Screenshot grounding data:
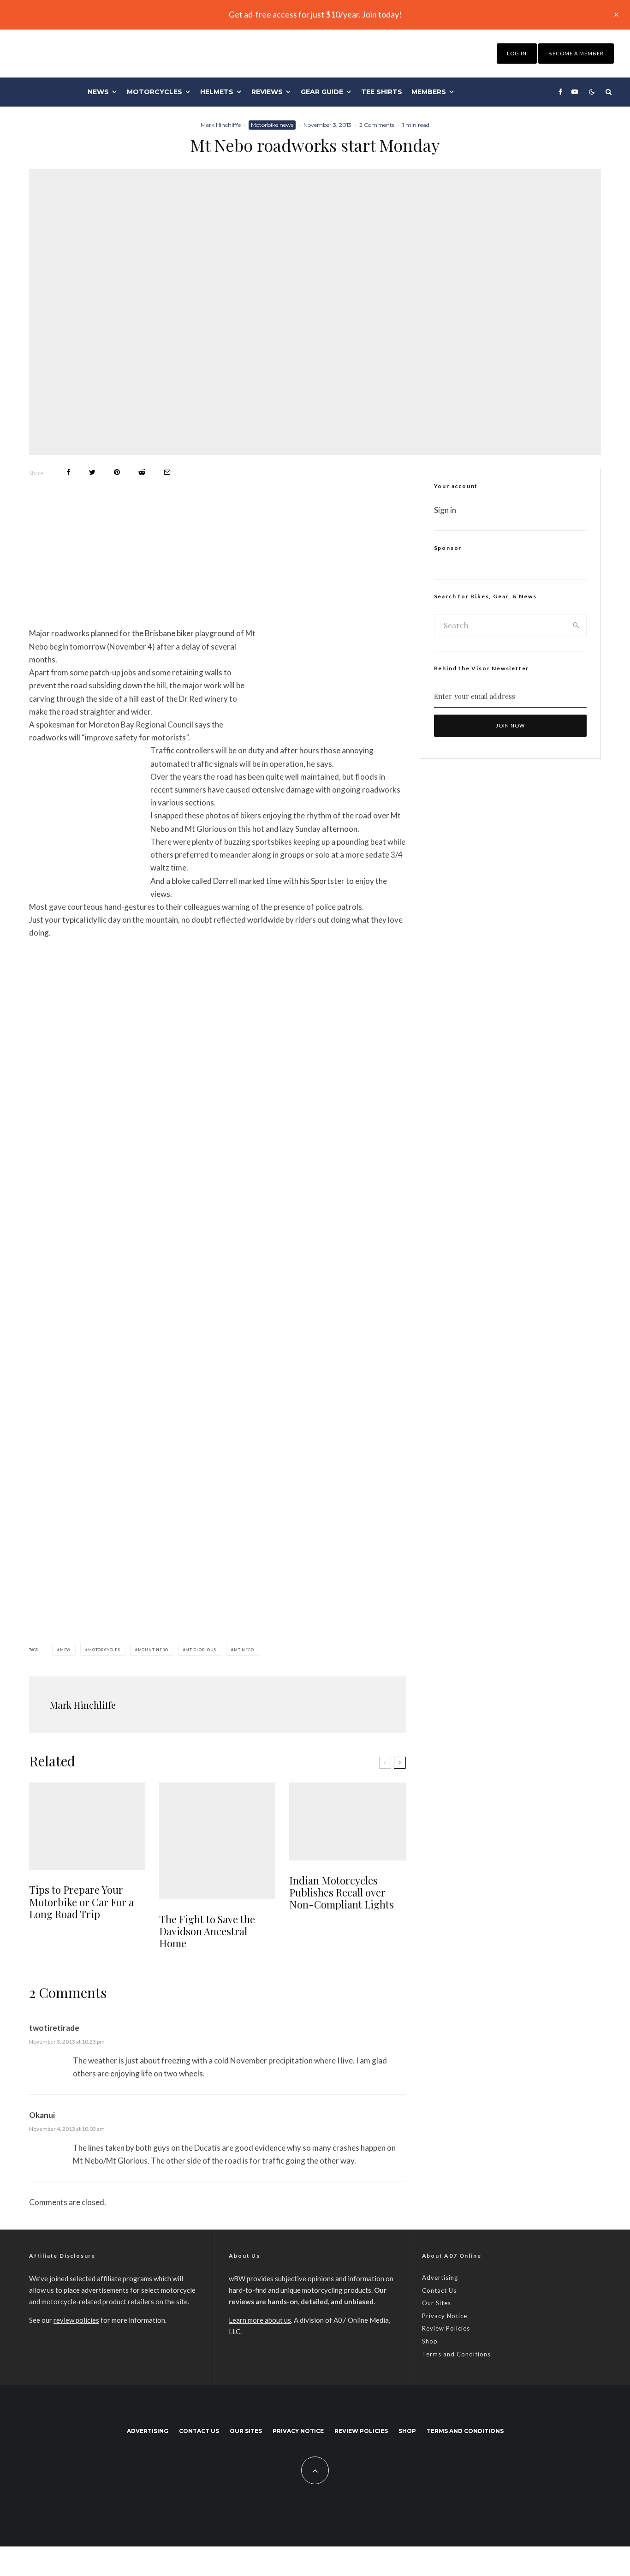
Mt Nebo (244, 1649)
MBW (65, 1649)
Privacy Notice (444, 2316)
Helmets (216, 92)
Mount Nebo (153, 1649)
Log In (517, 53)
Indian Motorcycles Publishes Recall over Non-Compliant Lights (341, 1892)
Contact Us (439, 2290)
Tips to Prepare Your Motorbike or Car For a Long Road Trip (81, 1902)
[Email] (167, 472)
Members (428, 92)
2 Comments (376, 124)
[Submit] (141, 472)
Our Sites (436, 2303)
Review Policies (446, 2328)
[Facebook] (560, 92)
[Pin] (117, 472)
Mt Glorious (200, 1649)
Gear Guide (322, 92)
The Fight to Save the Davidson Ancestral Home (207, 1931)
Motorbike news (272, 124)
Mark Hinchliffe (221, 124)
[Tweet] (92, 472)
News (98, 92)
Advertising (440, 2277)
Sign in (445, 510)
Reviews (267, 92)
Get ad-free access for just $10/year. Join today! (315, 14)
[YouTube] (574, 92)
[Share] (68, 472)
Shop (430, 2341)
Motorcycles (154, 92)
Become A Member (576, 53)
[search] (576, 625)
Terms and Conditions (456, 2354)
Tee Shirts (381, 92)
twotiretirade (54, 2028)
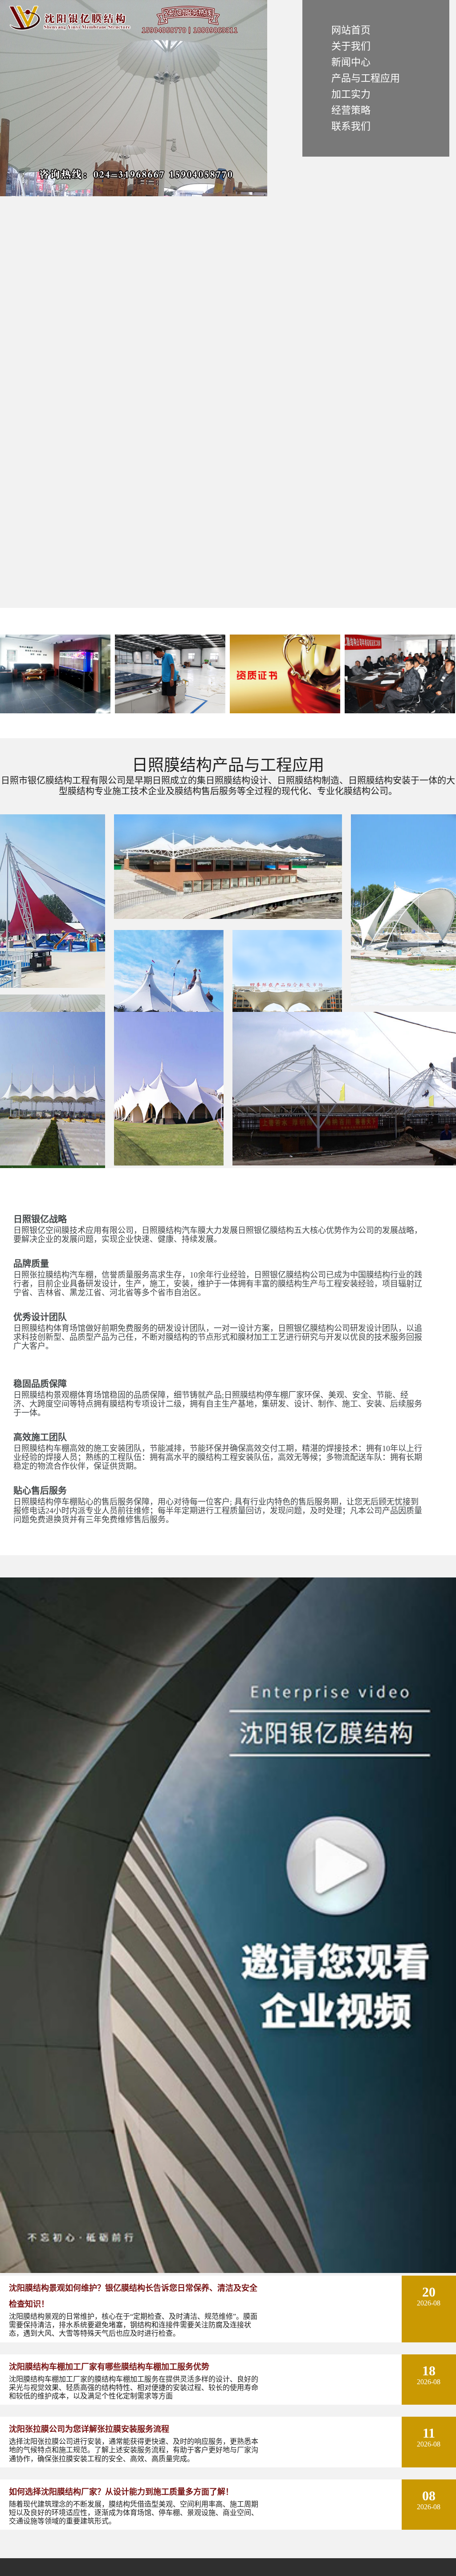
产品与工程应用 (365, 78)
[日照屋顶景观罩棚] (169, 1163)
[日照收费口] (52, 1163)
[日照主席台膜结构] (228, 917)
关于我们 (350, 46)
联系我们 (350, 126)
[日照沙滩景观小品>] (52, 986)
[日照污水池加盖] (344, 1163)
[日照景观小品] (403, 1003)
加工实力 (350, 94)
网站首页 (350, 30)
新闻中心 (350, 62)
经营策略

# PROBLEM TO WORK ON
Please count the lines in the records that hold the string "Motorbike", and give the number alone.

# REPLY
2